BEGIN Given data

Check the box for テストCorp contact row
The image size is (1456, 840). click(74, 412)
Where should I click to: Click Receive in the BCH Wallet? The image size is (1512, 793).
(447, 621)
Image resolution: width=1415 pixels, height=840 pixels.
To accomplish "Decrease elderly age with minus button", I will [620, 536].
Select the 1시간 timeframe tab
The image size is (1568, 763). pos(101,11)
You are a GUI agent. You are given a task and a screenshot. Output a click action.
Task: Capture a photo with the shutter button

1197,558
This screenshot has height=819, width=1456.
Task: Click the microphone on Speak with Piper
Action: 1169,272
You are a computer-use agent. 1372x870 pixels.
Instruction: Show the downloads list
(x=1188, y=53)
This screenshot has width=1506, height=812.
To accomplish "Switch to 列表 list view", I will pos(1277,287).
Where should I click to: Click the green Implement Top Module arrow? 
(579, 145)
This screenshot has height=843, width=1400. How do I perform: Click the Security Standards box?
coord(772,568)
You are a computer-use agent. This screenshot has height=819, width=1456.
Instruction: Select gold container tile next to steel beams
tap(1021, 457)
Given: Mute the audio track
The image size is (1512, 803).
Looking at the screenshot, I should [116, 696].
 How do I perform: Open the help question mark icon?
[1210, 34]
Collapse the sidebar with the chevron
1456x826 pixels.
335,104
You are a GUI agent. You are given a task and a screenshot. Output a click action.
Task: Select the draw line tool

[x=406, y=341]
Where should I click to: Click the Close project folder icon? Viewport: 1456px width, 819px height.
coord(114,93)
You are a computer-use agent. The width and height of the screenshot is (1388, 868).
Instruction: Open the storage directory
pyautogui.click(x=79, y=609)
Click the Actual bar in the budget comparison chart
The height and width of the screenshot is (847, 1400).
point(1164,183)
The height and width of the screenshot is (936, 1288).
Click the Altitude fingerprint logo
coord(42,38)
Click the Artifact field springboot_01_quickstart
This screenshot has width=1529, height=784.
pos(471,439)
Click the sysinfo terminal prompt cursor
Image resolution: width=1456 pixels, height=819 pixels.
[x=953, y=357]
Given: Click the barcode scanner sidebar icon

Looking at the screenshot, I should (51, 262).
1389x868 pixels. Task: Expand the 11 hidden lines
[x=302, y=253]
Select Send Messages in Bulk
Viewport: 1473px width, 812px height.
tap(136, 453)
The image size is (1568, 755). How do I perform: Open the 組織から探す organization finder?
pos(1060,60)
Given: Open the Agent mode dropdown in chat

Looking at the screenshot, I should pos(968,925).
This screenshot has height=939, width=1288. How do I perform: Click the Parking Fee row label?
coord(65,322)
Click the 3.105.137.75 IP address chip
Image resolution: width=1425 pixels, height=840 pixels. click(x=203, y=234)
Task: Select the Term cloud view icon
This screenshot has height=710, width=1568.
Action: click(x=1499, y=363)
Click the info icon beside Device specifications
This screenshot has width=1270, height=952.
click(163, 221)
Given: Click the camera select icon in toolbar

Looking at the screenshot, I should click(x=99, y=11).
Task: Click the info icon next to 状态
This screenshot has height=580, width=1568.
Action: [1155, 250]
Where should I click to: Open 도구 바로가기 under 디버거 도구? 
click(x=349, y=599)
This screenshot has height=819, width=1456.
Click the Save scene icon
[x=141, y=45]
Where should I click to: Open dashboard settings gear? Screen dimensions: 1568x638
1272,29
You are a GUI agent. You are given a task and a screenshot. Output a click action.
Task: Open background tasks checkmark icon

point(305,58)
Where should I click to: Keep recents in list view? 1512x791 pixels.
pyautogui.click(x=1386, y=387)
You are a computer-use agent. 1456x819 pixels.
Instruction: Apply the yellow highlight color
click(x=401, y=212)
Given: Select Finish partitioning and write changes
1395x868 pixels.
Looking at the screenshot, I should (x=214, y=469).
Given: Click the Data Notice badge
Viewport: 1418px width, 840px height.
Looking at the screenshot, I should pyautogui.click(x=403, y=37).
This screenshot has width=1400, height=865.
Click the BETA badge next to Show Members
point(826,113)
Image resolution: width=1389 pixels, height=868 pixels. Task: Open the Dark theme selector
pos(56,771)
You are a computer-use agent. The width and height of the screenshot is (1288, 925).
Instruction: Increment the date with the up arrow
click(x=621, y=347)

END Given data

__Problem requirements__
Beginning at the line above with "Image resolution: width=1415" and finishing at the line with "Click the Artifact", return each line exactly and return nothing else.

__Answer to the exercise__
Image resolution: width=1415 pixels, height=840 pixels.
To accomplish "Decrease elderly age with minus button", I will [620, 536].
Select the 1시간 timeframe tab
The image size is (1568, 763). pos(101,11)
You are a GUI agent. You are given a task and a screenshot. Output a click action.
Task: Capture a photo with the shutter button

1197,558
This screenshot has height=819, width=1456.
Task: Click the microphone on Speak with Piper
Action: 1169,272
You are a computer-use agent. 1372x870 pixels.
Instruction: Show the downloads list
(x=1188, y=53)
This screenshot has width=1506, height=812.
To accomplish "Switch to 列表 list view", I will pos(1277,287).
Where should I click to: Click the green Implement Top Module arrow? 
(579, 145)
This screenshot has height=843, width=1400. How do I perform: Click the Security Standards box?
coord(772,568)
You are a computer-use agent. This screenshot has height=819, width=1456.
Instruction: Select gold container tile next to steel beams
tap(1021, 457)
Given: Mute the audio track
The image size is (1512, 803).
Looking at the screenshot, I should [116, 696].
 How do I perform: Open the help question mark icon?
[1210, 34]
Collapse the sidebar with the chevron
1456x826 pixels.
335,104
You are a GUI agent. You are given a task and a screenshot. Output a click action.
Task: Select the draw line tool

[x=406, y=341]
Where should I click to: Click the Close project folder icon? Viewport: 1456px width, 819px height.
coord(114,93)
You are a computer-use agent. The width and height of the screenshot is (1388, 868).
Instruction: Open the storage directory
pyautogui.click(x=79, y=609)
Click the Actual bar in the budget comparison chart
The height and width of the screenshot is (847, 1400).
point(1164,183)
The height and width of the screenshot is (936, 1288).
Click the Altitude fingerprint logo
coord(42,38)
Click the Artifact field springboot_01_quickstart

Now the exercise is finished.